Data for review section start
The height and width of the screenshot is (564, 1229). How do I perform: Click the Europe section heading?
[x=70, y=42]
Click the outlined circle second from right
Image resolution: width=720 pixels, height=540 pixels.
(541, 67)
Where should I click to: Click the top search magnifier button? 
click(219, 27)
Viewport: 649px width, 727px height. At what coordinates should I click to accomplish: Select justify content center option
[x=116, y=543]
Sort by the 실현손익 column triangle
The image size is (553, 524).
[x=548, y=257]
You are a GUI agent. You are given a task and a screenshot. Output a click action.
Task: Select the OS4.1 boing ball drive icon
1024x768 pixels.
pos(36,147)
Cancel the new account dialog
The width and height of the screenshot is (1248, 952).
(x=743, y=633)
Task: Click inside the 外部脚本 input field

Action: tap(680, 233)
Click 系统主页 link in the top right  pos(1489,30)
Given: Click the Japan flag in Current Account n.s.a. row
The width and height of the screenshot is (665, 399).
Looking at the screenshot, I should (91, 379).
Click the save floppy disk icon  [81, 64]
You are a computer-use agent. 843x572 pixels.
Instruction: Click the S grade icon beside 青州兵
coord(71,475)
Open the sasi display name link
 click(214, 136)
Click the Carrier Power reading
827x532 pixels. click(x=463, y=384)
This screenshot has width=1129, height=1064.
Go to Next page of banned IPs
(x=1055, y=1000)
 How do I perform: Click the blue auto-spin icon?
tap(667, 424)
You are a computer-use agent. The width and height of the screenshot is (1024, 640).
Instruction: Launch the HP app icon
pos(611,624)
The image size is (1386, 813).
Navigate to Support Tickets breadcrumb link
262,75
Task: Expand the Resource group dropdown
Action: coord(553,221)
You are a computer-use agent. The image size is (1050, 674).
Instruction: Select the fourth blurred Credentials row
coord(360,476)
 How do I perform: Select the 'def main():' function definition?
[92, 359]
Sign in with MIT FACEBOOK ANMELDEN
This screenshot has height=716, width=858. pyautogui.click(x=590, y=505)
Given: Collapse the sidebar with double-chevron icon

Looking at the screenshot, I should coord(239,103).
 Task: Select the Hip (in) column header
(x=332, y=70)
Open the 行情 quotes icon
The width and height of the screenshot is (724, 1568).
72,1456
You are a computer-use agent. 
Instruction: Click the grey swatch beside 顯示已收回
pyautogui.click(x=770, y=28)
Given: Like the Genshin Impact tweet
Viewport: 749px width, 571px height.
Data for review section end
◆ Work to complete
Look through the entries above and list every line containing "computer".

◆ Written answer
You are a computer-use agent. 843x572 pixels.
You are a computer-use agent. The width and height of the screenshot is (1024, 640).
You are a computer-use agent. The image size is (1050, 674).
You are a computer-use agent. 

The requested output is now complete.